Bu ünlem ürpertici bir ünlemdir.
Çünkü yangın sırasında bir kayıp, bir hasar vardır. Ve bu yüzden insanı bir korku sarar. Çünkü bazı şeylerden yoksun kalacak, kimi şeylerini kaybedecektir. Kullanılamaz hale gelen bazı sahip olduğu şeyler ya yenilenecek ya da tamir edilmek zorunda kalınacaktır.
Bu en azından bir zarar hanesine yazılacaktır.
Söz konusu orman ve ağaçlar olunca işin boyutları fazlalaşır.
Ağaç ormanın yaşam için hayati öneme haiz birçok yarara sahiptir. O yüzden ki bir orman yangını dönülmez yaralara sebep olur.
Ağaç fotosentez yolu ile bol oksijen salınımı yapar. Bu havayı temizler, iş bununla kalsa iyi.
Ağaç ekili bir yöre erozyonu önler. Toprak aşınması, toprak kayması vs. gibi şeyler ortadan kaybolur.
TEMA’nın bir tespitine göre her yıl Kıbrıs kadar bir toprak parçası erozyon sonucu denizlere akmaktadır.
Yani ormansızlık bir toprak kaybına sebep oluyor.
Ormanlık bir bölge yağmur çeker.
Ve dahası içinde birçok canlı türünü barındırır ve onların rahat bir şekilde yaşamasına zemin hazırlar.
Bu kadar çok yararı olan bir metanın yanması sonucu olabilecek zararlar dikkate alındığında zarar ve kayıp bir hayli çoktur.
Bütün bunların dışında odun, kereste ve kağıt ihtiyacının karşılanmasını da hesaba katarsanız hayata büyük bir darbe vurulmuş olduğunu anlamış olursunuz.
Bir süreden beri Manavgat, Adana, Mersin ve Muğla dolaylarında büyük yangınlara ve bunların felaketlerine tanık oluyoruz.
Genişleyen orman yangınları birçok köy, köy evleri ve tarım alanlarını da etkisi altına aldı. Zarar büyük, can kaybı var.
Haberlere sık sık konu oluyor.
Hava sıcaklıklarının artması, nem ve rüzgar bu yangınların büyümesine neden oluyor.
Bu yangınların çoğu insan kaynaklı. Birçok insan yaz aylarında ormanlık yörelere gidip piknik yaparak, mangal yakarak eğlenmek, dinlenmek istiyor.
Oradan ayrılırken yakılan ateşler söndürülüyor.

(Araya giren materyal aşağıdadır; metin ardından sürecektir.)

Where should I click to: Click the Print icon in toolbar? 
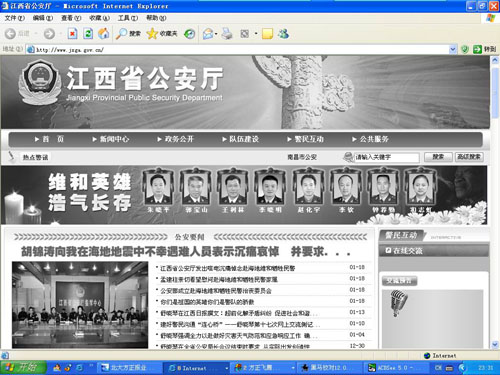[227, 33]
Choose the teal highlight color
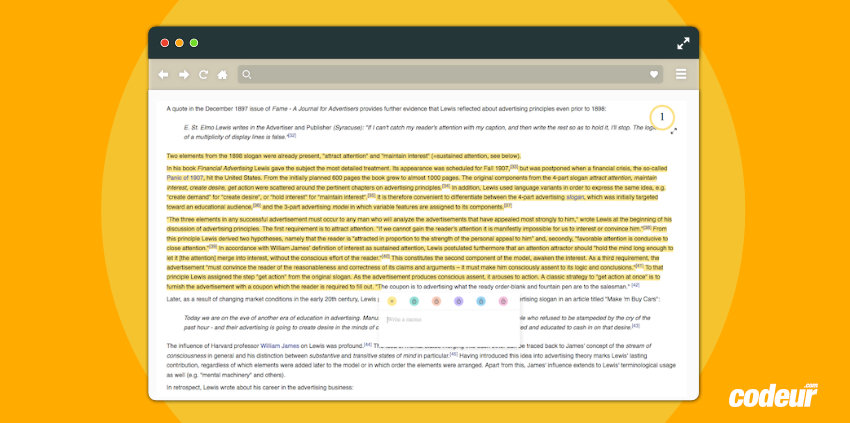Viewport: 850px width, 423px height. click(414, 300)
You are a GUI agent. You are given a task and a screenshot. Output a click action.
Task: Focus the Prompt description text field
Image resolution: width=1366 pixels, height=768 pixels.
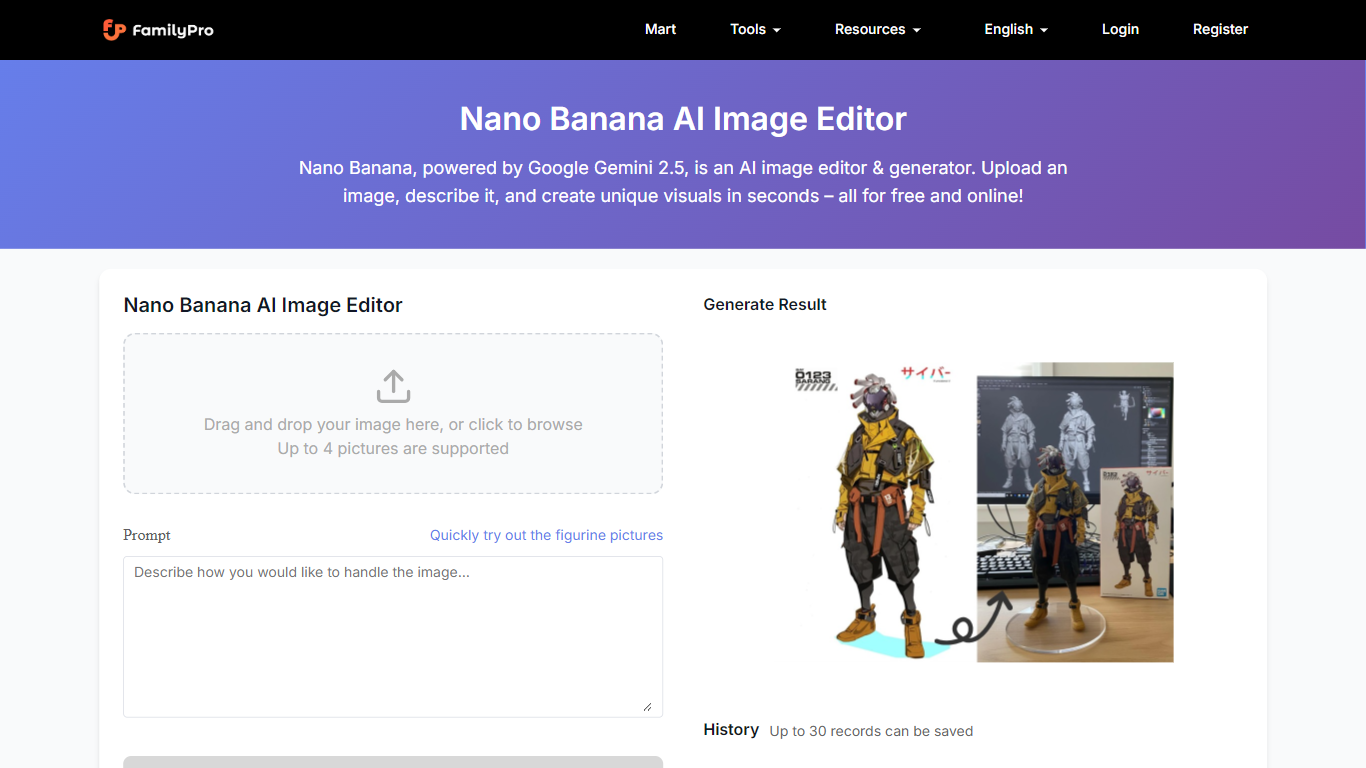pyautogui.click(x=392, y=636)
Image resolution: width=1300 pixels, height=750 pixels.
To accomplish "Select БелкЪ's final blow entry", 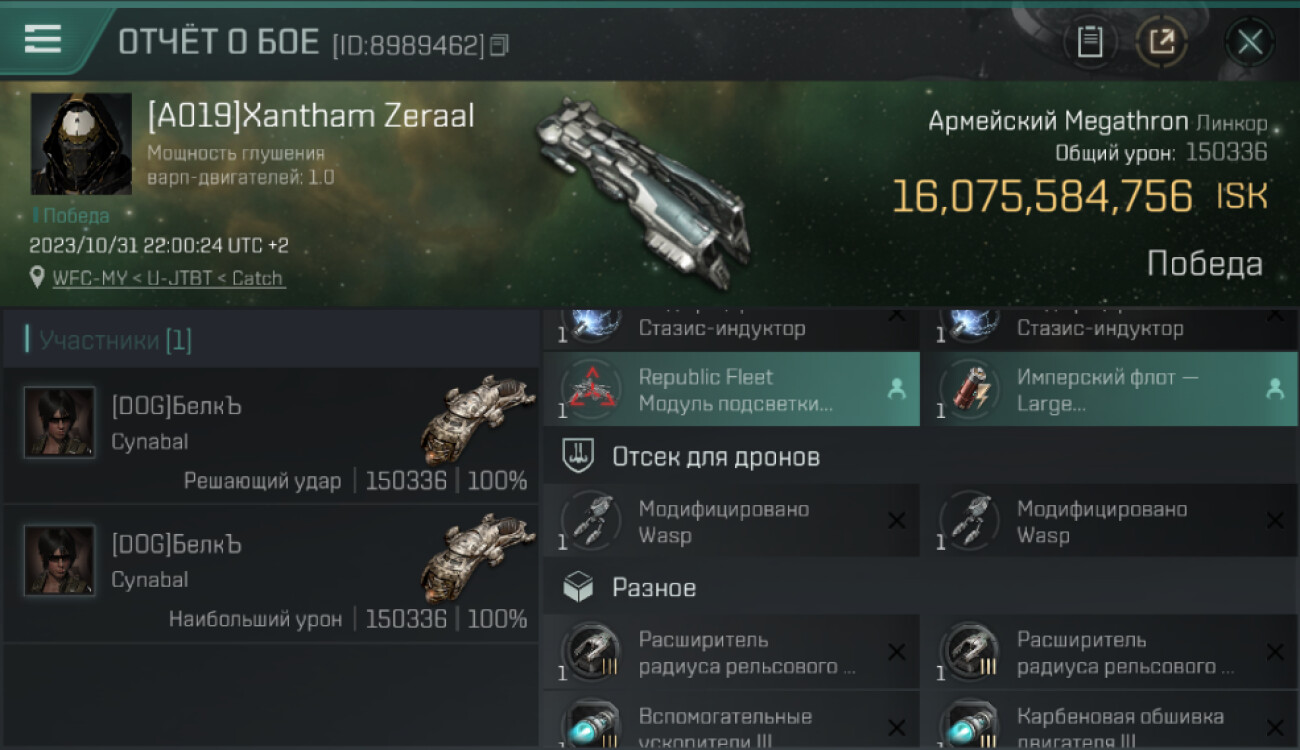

Kalan bir kıvılcım rüzgarın tesiri ile harlanıyor ve başka yerlere de sıçrıyor, alev büyüyor.
Bu yangınlar konusunda daha önce yazı yazdım.
Atılan izmaritler ve daha da önemlisi kırık cam parçaları. Bu cam parçaları bir şey yapmaz sanıyorsunuz. Tam tersine bir optik vazifesi görerek ateşlenmeye zemin hazırlıyor.
Aman DİKKAT!
Yangın söndürme ve işi gün be gün daha modern bir hal aldı.
Osmanlıdan bu yana bir farklılık ve hatta teknolojik bir gelişme tespit etmek zor değil.
Yüksek bir yerden, bir kuleden bir işaret verilir, bu İstanbul’da Galata Kulesi, Beyazıt’ta ki Beyazıt Kulesi vs. gibi yerlerdir.
Hemen yeniçerilere bağlı Tulumbacılar denen insanlar harekete geçer ve görülen yangını söndürmeye çalışırlar.
1827’de ordu içinde yangıncı taburu kurulur.
1884 Kara İtfaiye Taburu, bir de Deniz İtfaiye Taburu kurularak karada ve denizde mevcut olarak baş gösteren yangınlara müdahale edilir.
Yangın bir felakettir.
Bu yazıyı yazarken Nurhan Damcıoğlu tarafından seslendirilen bir kanto da:
Yangın var, yangın var
Ben yanıyorum.
Yetişin dostlar, ben yanıyorum.
Yanığın sırasında büyük bir karbondioksit havaya salınır.
Şu anda 11 ilde görülen yangınların aynı anda ortaya çıkması bir takım şüpheleri akla getirmiş, ne ki yapılan soruşturmalarda, yapılan açıklamalar dikkate alındığında daha bir kanıt bulunamamıştır, araştırılmaktadır.